Takeda Pharmaceutical Co. was accused by a lawyer for a woman who blames Actos for her cancer of sacrificing safety for profit by failing to warn patients and doctors about the diabetes medicine’s risks.
Executives at Osaka, Japan-based Takeda knew by 2004 that studies found links between Actos and cancer, and didn’t issue a warning until seven years later to protect billions of dollars in sales of the drug, Michael Miller told a state-court jury in Philadelphia on Thursday.
Indianapolis-based Eli Lilly and Co. served as Takeda’s U.S. partner in selling and marketing the drug over seven years starting in 1999. While that partnership ended in 2006, Lilly retained rights to sell Actos in parts of Asia and Europe, as well as in Canada and Mexico.
“Takeda chose to protect profits rather than patients,” Miller said in closing arguments in the trial of Frances Wisniewski’s lawsuit against Takeda. The company’s main goal was “to protect the product,” Miller added.
Wisniewski, a retired accountant who has bladder cancer, is the seventh Actos patient to take her suit to trial. Her case follows a $9 billion verdict this year in Louisiana against Takeda and Lilly for hiding the diabetes medicine’s cancer risks. The companies have asked a judge to grant them a new trial in that case.
In that case, Lilly was ordered to pay $3 billion of the $9 billion award. The company said it "will be indemnified by Takeda for its losses and expenses with respect to the U.S. litigation and other related expenses in accordance with the terms of its indemnification agreement."

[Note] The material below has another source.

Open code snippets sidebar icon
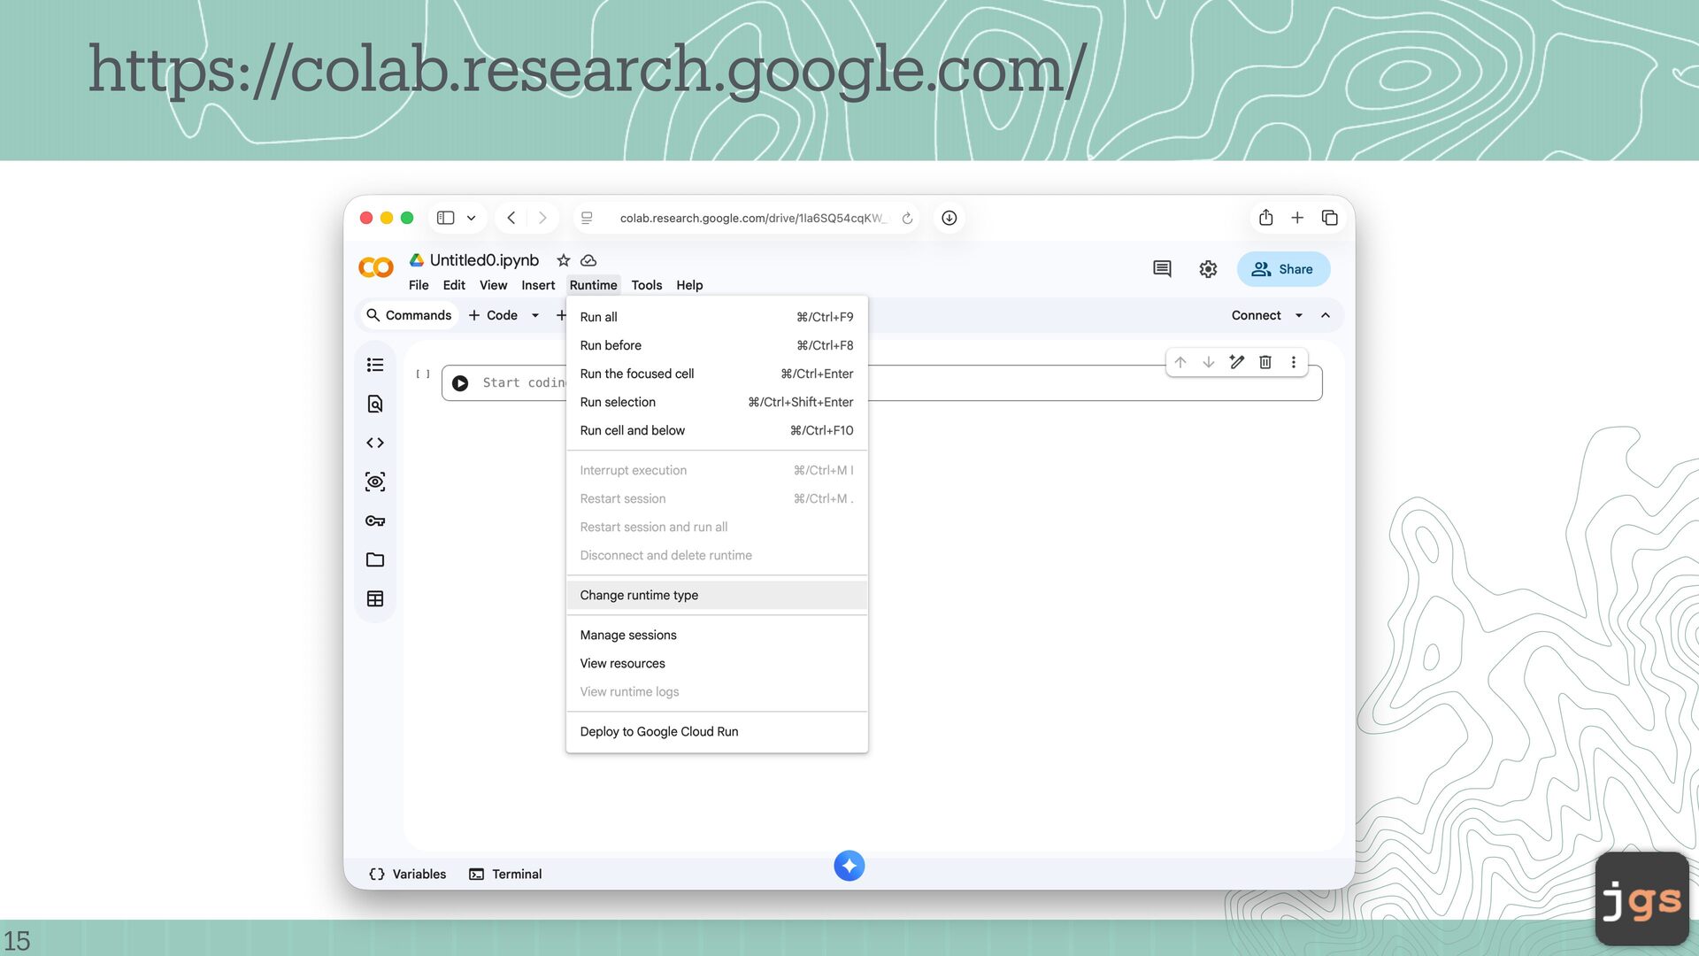1699x956 pixels. tap(375, 443)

Takeda, Asia’s largest drugmaker, scrapped development of another diabetes drug this year when research linked it to liver damage. More than 3,500 Actos suits have been consolidated before U.S. District Judge Rebecca Doherty in Lafayette, Louisiana, for pretrial information exchanges, according to court dockets. The company faces another 4,500 cases in state courts in Illinois, West Virginia, California and Pennsylvania, according to court records.
In Wisniewski’s case, Takeda contends smoking rather than Actos is the most likely cause of the Norristown, Pennsylvania, resident’s bladder cancer. The 79-year-old Wisniewski “had many risk factors” for cancer other than the medicine, Craig Thompson, one of the drugmaker’s lawyers, told jurors in his closing arguments.

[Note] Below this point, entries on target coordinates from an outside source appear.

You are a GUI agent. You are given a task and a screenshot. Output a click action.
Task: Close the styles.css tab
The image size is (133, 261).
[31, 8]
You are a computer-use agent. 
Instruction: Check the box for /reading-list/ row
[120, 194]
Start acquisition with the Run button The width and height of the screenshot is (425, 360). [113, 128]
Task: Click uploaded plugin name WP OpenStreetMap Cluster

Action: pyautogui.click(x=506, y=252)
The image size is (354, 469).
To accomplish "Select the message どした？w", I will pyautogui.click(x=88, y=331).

Sales of Actos peaked in the year ended March 2011 at $4.5 billion for Takeda and accounted for 27 percent of the company’s revenue at the time, according to data compiled by Bloomberg.

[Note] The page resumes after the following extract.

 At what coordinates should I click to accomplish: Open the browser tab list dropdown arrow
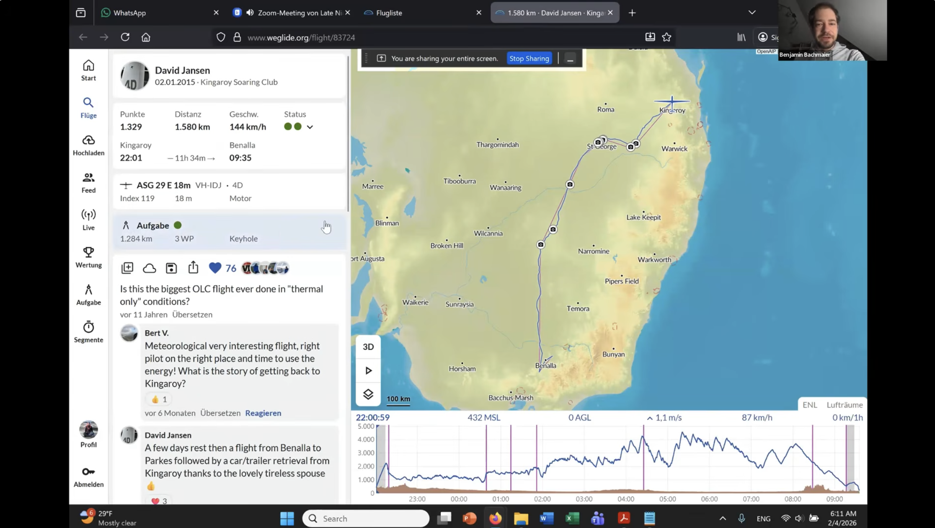point(752,13)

Actos has generated more than $16 billion in sales since its 1999 release, according to court filings. Takeda now faces generic competition from Ranbaxy Laboratories Ltd.
Wisniewski and other former Actos users contend in court filings that Takeda researchers ignored or downplayed concerns about the drug’s cancer-causing potential before it went on sale in the U.S. and misled U.S. regulators about the medicine’s risks.
Miller also told jurors in the Philadelphia Court of Common Pleas that Takeda officials intentionally destroyed documents about the development, marketing and sales of Actos. The company ditched files of 46 former and current employees, including those of top executives in Japan and U.S. sales representatives, according to court filings.
“We’ll never know what was in those documents,” Miller said.
In 2013, juries in California and Maryland ordered Takeda to pay a combined $8.2 million in damages over the company’s handling of the drug. But those verdicts later were thrown out by judges. The company also won defense verdicts in two cases in state court in Las Vegas.
Takeda faces its next Actos trial in state court in West Virginia starting Oct. 15, according to court filings.